Record set:
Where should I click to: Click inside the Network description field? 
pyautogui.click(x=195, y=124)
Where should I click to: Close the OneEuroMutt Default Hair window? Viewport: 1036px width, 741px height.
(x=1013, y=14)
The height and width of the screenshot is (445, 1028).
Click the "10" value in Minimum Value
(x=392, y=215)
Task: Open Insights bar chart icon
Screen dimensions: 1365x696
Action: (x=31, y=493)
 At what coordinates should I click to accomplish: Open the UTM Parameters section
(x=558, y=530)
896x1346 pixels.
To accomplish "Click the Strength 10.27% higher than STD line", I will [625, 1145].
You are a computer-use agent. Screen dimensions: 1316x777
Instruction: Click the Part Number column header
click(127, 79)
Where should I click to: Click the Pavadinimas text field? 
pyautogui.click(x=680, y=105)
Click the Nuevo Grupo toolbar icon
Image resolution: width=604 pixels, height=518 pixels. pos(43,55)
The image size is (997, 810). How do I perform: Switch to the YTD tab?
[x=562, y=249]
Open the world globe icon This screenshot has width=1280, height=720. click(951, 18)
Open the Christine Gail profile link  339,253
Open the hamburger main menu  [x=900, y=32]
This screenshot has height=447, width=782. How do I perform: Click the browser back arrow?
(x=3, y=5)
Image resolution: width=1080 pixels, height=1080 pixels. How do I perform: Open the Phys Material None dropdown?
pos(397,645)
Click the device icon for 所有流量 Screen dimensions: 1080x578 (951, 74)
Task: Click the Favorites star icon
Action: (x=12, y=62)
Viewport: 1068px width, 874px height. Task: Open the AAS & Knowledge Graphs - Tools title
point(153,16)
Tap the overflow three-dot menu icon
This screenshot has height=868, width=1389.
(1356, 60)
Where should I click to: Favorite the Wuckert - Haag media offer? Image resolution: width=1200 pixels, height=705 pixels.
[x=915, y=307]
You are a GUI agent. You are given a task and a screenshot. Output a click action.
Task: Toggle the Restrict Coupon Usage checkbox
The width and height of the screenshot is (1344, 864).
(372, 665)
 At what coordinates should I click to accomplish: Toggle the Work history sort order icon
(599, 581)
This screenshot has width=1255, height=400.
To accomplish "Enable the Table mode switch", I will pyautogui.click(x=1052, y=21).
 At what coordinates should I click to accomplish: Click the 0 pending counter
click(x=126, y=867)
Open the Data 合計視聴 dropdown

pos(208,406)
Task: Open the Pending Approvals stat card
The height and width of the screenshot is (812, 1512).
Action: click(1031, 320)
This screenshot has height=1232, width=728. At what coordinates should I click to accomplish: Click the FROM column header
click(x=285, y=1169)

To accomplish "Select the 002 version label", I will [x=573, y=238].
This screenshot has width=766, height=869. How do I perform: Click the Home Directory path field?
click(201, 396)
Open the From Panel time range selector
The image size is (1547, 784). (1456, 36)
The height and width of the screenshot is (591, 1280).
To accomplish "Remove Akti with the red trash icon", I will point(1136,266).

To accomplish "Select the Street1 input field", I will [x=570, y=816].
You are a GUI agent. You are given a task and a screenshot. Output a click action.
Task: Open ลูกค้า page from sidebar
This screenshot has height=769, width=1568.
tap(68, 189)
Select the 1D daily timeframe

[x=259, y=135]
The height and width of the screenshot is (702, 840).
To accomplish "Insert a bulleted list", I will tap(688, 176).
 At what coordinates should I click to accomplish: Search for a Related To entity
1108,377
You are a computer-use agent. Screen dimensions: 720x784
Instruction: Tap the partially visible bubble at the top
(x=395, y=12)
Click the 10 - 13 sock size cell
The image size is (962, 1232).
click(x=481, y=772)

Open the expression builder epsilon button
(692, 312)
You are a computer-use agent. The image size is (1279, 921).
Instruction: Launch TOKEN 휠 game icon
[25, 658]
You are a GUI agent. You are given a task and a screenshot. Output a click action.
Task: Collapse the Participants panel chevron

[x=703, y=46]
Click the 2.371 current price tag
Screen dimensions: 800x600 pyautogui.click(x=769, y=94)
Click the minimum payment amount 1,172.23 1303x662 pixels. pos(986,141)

Your assignment:
Reproduce all of the listing, exactly as given.

Answer space:
Where should I click to: Click inside the Network description field? 
pyautogui.click(x=195, y=124)
Where should I click to: Close the OneEuroMutt Default Hair window? Viewport: 1036px width, 741px height.
(x=1013, y=14)
The height and width of the screenshot is (445, 1028).
Click the "10" value in Minimum Value
(x=392, y=215)
Task: Open Insights bar chart icon
Screen dimensions: 1365x696
Action: (x=31, y=493)
 At what coordinates should I click to accomplish: Open the UTM Parameters section
(x=558, y=530)
896x1346 pixels.
To accomplish "Click the Strength 10.27% higher than STD line", I will [625, 1145].
You are a computer-use agent. Screen dimensions: 1316x777
Instruction: Click the Part Number column header
click(127, 79)
Where should I click to: Click the Pavadinimas text field? 
pyautogui.click(x=680, y=105)
Click the Nuevo Grupo toolbar icon
Image resolution: width=604 pixels, height=518 pixels. pos(43,55)
The image size is (997, 810). How do I perform: Switch to the YTD tab?
[x=562, y=249]
Open the world globe icon This screenshot has width=1280, height=720. click(951, 18)
Open the Christine Gail profile link  339,253
Open the hamburger main menu  [x=900, y=32]
This screenshot has height=447, width=782. How do I perform: Click the browser back arrow?
(x=3, y=5)
Image resolution: width=1080 pixels, height=1080 pixels. How do I perform: Open the Phys Material None dropdown?
pos(397,645)
Click the device icon for 所有流量 Screen dimensions: 1080x578 (951, 74)
Task: Click the Favorites star icon
Action: (x=12, y=62)
Viewport: 1068px width, 874px height. Task: Open the AAS & Knowledge Graphs - Tools title
point(153,16)
Tap the overflow three-dot menu icon
This screenshot has height=868, width=1389.
(1356, 60)
Where should I click to: Favorite the Wuckert - Haag media offer? Image resolution: width=1200 pixels, height=705 pixels.
[x=915, y=307]
You are a GUI agent. You are given a task and a screenshot. Output a click action.
Task: Toggle the Restrict Coupon Usage checkbox
The width and height of the screenshot is (1344, 864).
(372, 665)
 At what coordinates should I click to accomplish: Toggle the Work history sort order icon
(599, 581)
This screenshot has width=1255, height=400.
To accomplish "Enable the Table mode switch", I will pyautogui.click(x=1052, y=21).
 At what coordinates should I click to accomplish: Click the 0 pending counter
click(x=126, y=867)
Open the Data 合計視聴 dropdown

pos(208,406)
Task: Open the Pending Approvals stat card
The height and width of the screenshot is (812, 1512).
Action: click(1031, 320)
This screenshot has height=1232, width=728. At what coordinates should I click to accomplish: Click the FROM column header
click(x=285, y=1169)

To accomplish "Select the 002 version label", I will [x=573, y=238].
This screenshot has width=766, height=869. How do I perform: Click the Home Directory path field?
click(201, 396)
Open the From Panel time range selector
The image size is (1547, 784). (1456, 36)
The height and width of the screenshot is (591, 1280).
To accomplish "Remove Akti with the red trash icon", I will point(1136,266).

To accomplish "Select the Street1 input field", I will [x=570, y=816].
You are a GUI agent. You are given a task and a screenshot. Output a click action.
Task: Open ลูกค้า page from sidebar
This screenshot has height=769, width=1568.
tap(68, 189)
Select the 1D daily timeframe

[x=259, y=135]
The height and width of the screenshot is (702, 840).
To accomplish "Insert a bulleted list", I will tap(688, 176).
 At what coordinates should I click to accomplish: Search for a Related To entity
1108,377
You are a computer-use agent. Screen dimensions: 720x784
Instruction: Tap the partially visible bubble at the top
(x=395, y=12)
Click the 10 - 13 sock size cell
The image size is (962, 1232).
click(x=481, y=772)

Open the expression builder epsilon button
(692, 312)
You are a computer-use agent. The image size is (1279, 921).
Instruction: Launch TOKEN 휠 game icon
[25, 658]
You are a GUI agent. You are given a task and a screenshot. Output a click action.
Task: Collapse the Participants panel chevron

[x=703, y=46]
Click the 2.371 current price tag
Screen dimensions: 800x600 pyautogui.click(x=769, y=94)
Click the minimum payment amount 1,172.23 1303x662 pixels. pos(986,141)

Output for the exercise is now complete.